■ Problem to work on ■
Lines below that include "agent" are the answer; copy each one.

[Collected data entries]

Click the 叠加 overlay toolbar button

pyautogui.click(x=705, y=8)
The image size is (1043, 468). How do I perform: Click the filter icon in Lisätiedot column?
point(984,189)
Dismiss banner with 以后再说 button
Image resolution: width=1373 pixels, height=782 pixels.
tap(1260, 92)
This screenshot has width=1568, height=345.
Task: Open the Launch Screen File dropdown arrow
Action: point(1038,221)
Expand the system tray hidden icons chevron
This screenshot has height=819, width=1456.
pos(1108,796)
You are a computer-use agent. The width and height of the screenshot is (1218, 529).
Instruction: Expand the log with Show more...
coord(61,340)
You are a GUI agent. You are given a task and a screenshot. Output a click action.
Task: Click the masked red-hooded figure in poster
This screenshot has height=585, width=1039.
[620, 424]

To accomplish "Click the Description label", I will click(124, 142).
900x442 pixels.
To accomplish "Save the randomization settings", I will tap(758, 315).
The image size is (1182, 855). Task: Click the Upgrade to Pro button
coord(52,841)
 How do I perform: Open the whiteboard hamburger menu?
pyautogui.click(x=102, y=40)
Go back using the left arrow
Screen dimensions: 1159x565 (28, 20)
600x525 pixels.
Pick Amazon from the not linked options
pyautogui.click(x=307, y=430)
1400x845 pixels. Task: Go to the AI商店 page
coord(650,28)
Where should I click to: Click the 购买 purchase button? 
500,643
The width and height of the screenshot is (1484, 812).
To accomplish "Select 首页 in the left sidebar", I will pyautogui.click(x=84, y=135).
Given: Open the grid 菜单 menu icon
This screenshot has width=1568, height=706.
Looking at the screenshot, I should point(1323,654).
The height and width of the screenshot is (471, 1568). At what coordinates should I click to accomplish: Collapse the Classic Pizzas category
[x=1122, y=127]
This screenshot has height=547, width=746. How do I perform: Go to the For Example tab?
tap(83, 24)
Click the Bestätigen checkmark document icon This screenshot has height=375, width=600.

■ Answer for this exercise ■
You are a computer-use agent. The width and height of the screenshot is (1218, 529).
You are a GUI agent. You are given a task and a screenshot. Output a click action.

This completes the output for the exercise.